Iran gets one billion euros of India oil cash

09 Aug, 2011

Iran has received 1 billion euros ($1.4 billion) from India in the last 10 days for long overdue oil debts, indicating the likely end of a sanctions-related problem that had blocked payments all year, an Iranian official said on Monday. Indian refiners expect Iran to resume 400,000 barrels a day of oil exports in September, following an uncertain August, now that they have been able to start paying the debt that Deputy Oil Minister Ahmad Qalebani said amounted to $4.8 billion.
India, Asia's third-largest economy and Iran's second-largest oil buyer after China, racked up the debt after the Reserve Bank of India scrapped a clearing house system last December - a move welcomed by Washington as it tries to isolate the Islamic Republic.
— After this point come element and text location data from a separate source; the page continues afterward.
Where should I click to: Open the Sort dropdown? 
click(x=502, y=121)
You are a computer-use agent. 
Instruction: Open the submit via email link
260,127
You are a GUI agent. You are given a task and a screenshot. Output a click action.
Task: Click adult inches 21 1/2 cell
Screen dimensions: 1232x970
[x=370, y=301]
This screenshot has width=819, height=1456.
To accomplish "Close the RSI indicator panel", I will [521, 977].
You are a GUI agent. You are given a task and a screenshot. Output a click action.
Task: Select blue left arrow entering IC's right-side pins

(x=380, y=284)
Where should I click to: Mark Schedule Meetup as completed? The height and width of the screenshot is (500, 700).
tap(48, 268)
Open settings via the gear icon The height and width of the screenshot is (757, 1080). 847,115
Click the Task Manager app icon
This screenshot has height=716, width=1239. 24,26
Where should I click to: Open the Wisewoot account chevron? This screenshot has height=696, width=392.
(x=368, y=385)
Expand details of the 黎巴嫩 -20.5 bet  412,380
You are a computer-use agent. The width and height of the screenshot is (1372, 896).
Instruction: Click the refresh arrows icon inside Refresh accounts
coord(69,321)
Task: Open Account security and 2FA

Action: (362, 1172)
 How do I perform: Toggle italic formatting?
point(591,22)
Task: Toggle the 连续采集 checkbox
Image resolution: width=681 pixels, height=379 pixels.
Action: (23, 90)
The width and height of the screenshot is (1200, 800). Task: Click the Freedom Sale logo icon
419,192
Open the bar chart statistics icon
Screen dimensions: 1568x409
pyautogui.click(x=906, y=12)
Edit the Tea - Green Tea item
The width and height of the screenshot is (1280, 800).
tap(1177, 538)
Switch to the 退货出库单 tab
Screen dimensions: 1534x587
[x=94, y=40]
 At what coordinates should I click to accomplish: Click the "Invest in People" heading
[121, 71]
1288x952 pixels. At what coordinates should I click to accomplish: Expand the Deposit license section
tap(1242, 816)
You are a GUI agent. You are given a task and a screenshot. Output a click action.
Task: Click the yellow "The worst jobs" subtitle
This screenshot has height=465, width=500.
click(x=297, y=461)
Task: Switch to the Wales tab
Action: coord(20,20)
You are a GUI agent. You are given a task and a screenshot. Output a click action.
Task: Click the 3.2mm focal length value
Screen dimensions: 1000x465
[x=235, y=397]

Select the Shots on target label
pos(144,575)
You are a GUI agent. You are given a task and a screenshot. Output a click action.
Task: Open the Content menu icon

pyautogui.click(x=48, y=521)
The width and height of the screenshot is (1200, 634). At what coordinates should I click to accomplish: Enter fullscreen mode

Sources in India told Reuters that refiners had paid about $1.43 billion through Turkey's state-controlled Halkbank . The refiners hope to settle immediately payable debts in the next few days, the sources said.
Qalebani, who is also managing director of the National Iranian Oil Company (NIOC), denied that the Indian payments problem - one of Iran's biggest headaches to come out of the US-led sanctions drive - was spreading to other key markets. "So far there is no report from Iran's Central Bank of any problems with Korea or China, so our assumption is there is no problem with other countries except India," he said, pointing out the central bank was the body in charge of co-ordinating payments.
Korean government sources told Reuters last week that Iran could face a problem of nearly $5 billion of cash trapped in South Korea by the end of the year as sanctions stop it from repatriating money from oil sales. Tehran has previously denied a Financial Times report last month that sanctions might have prevented China from paying as much as $30 billion for oil from Iran. Washington has tightened sanctions on Iran, which it accuses of seeking nuclear weapons, something Tehran denies.